*** Opening DATASET RECORDS ***

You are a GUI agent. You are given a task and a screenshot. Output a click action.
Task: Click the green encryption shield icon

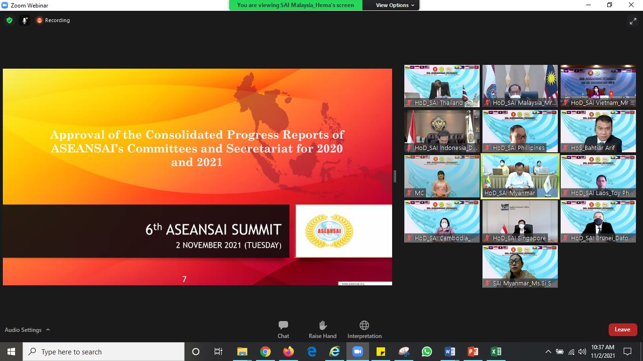(9, 20)
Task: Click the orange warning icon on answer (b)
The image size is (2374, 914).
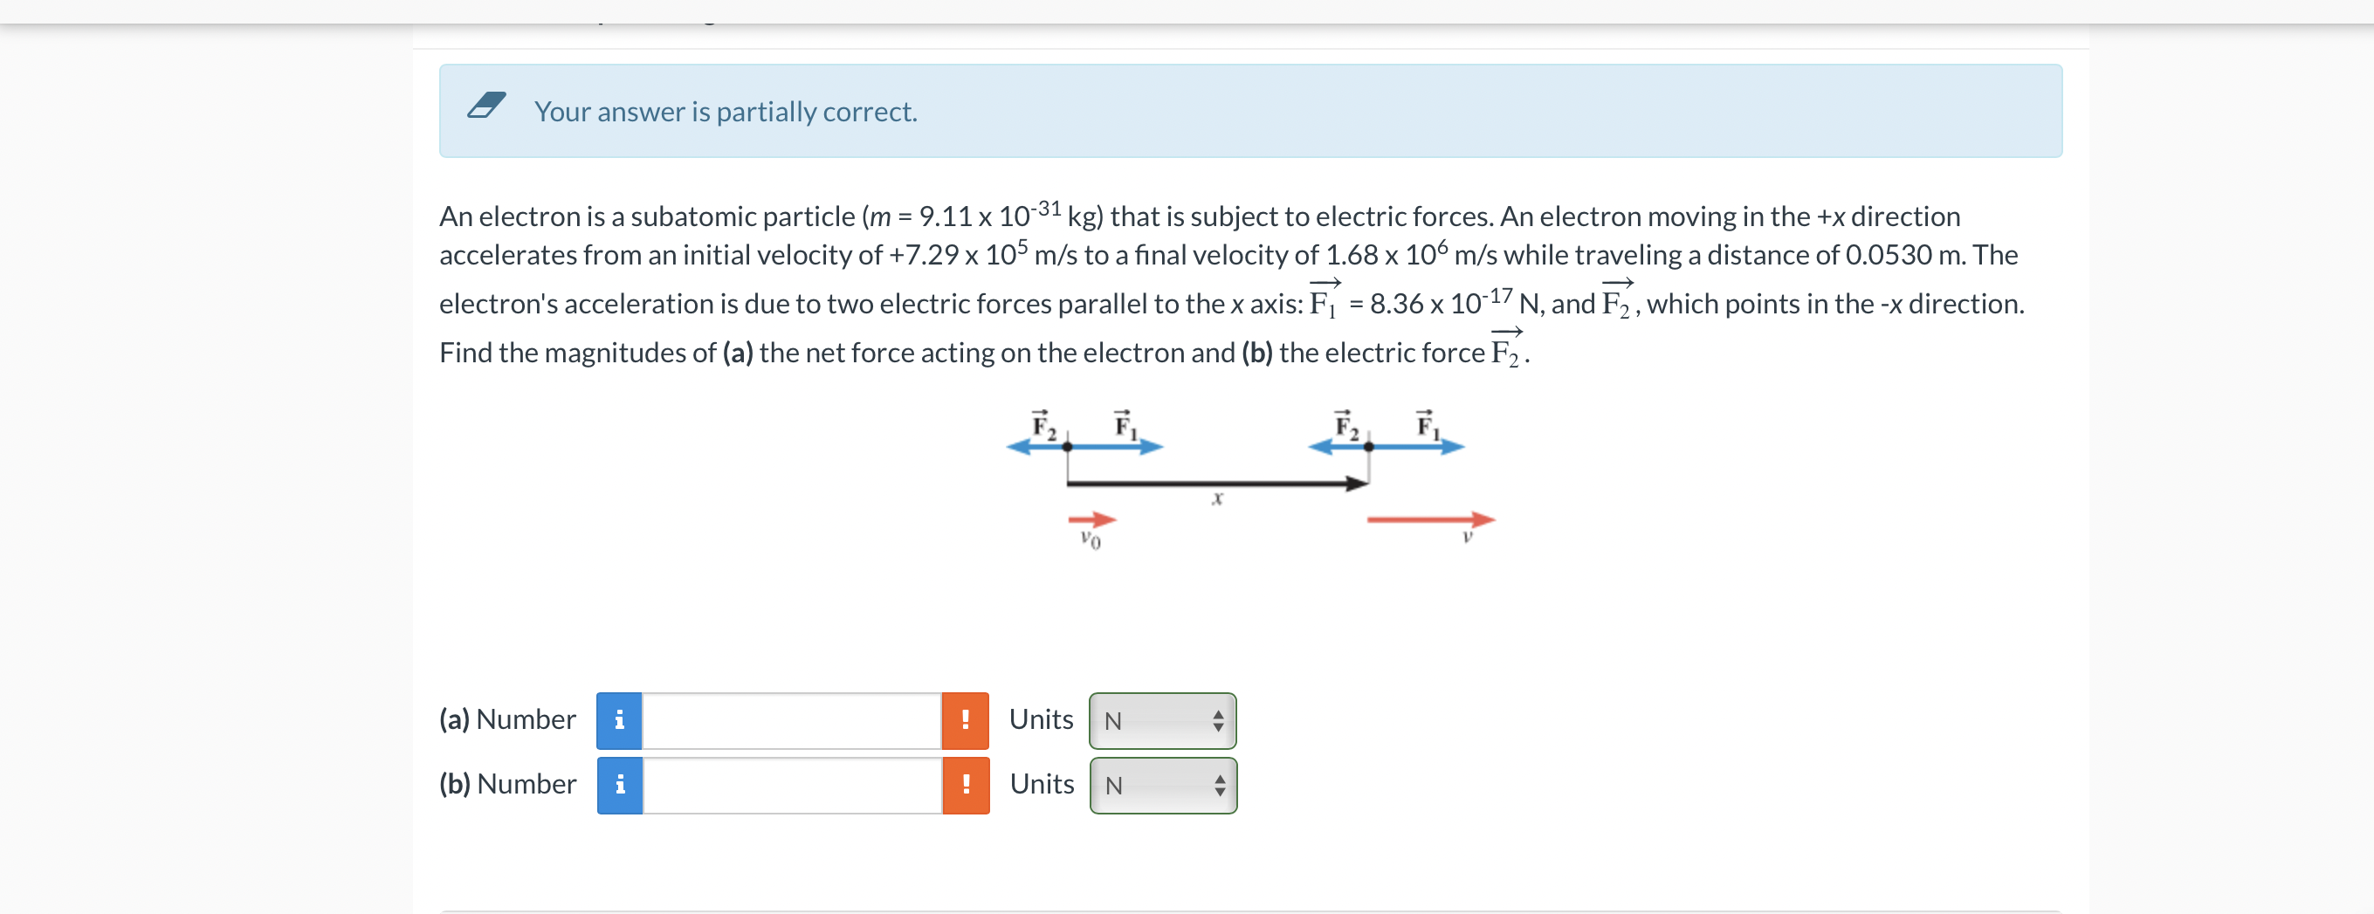Action: click(x=966, y=785)
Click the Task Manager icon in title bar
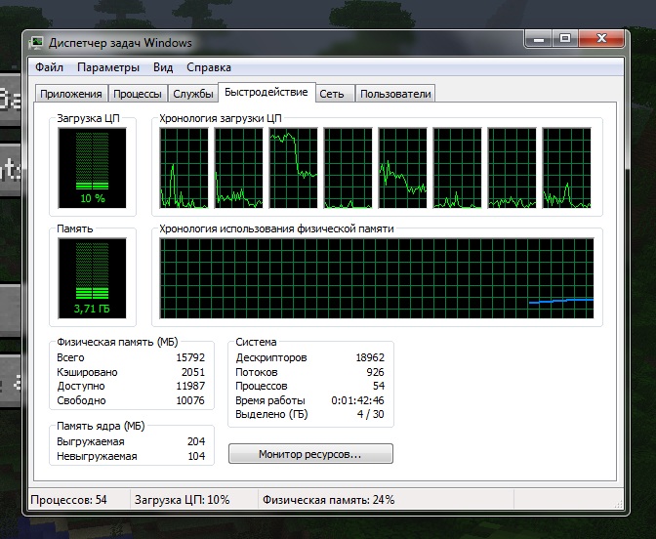This screenshot has height=539, width=656. [37, 43]
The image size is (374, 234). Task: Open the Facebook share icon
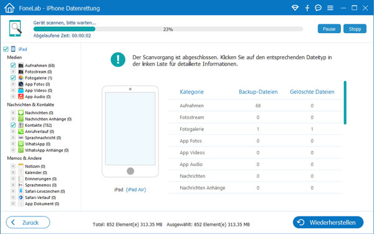pos(307,8)
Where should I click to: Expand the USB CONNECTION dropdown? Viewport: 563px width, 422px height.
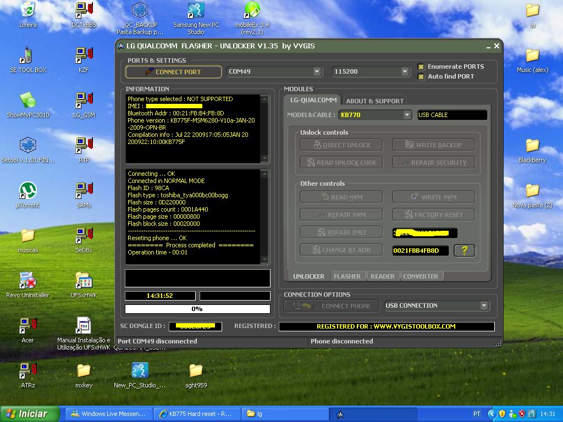tap(484, 306)
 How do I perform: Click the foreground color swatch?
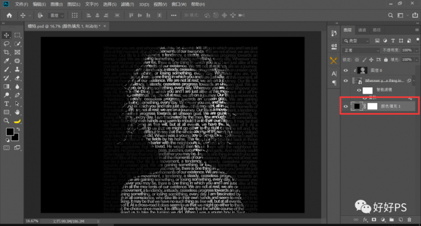point(10,132)
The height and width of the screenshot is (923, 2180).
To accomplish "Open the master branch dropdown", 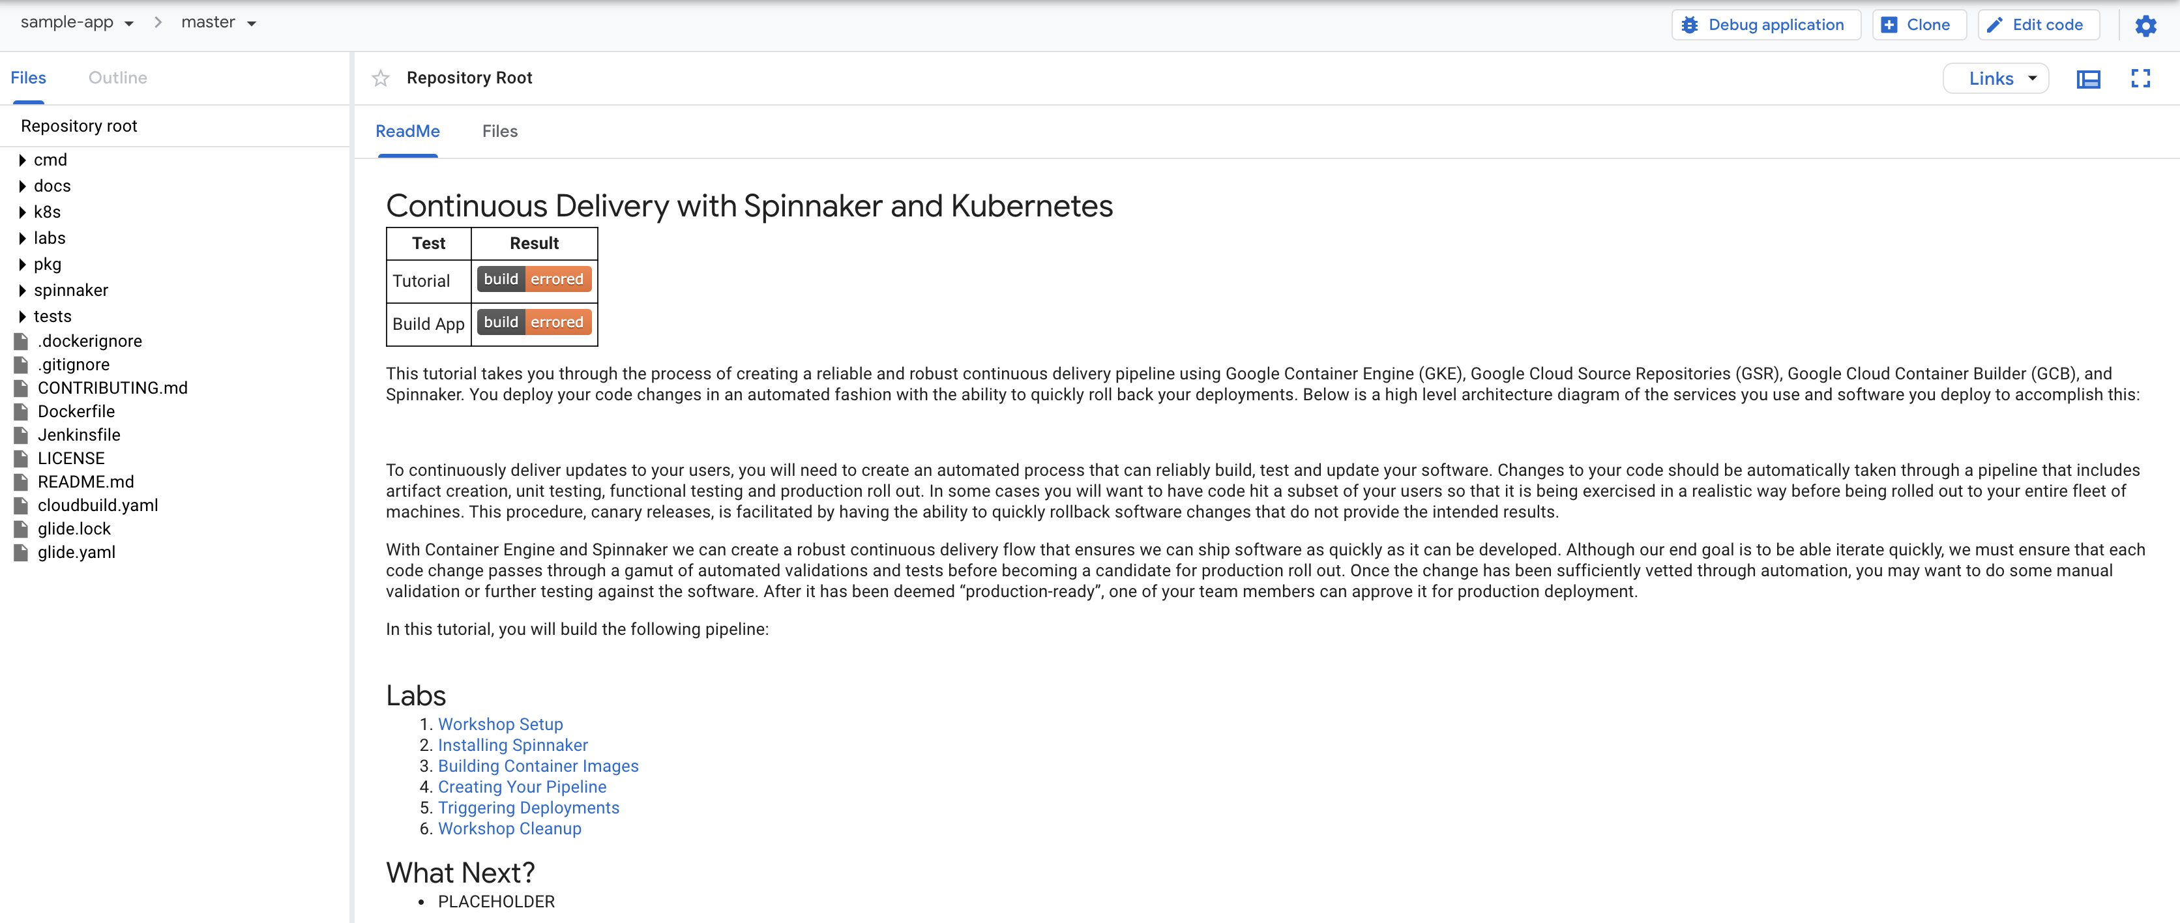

*** Closing DATASET RECORDS ***

Make an exact copy of the lines from the one holding "How do I perform: Click" through the end of the material, both ends included, and keep the pictures out of it.

:: YOUR RESPONSE ::
 How do I perform: Click the foreground color swatch?
point(10,132)
The height and width of the screenshot is (923, 2180).
To accomplish "Open the master branch dropdown", 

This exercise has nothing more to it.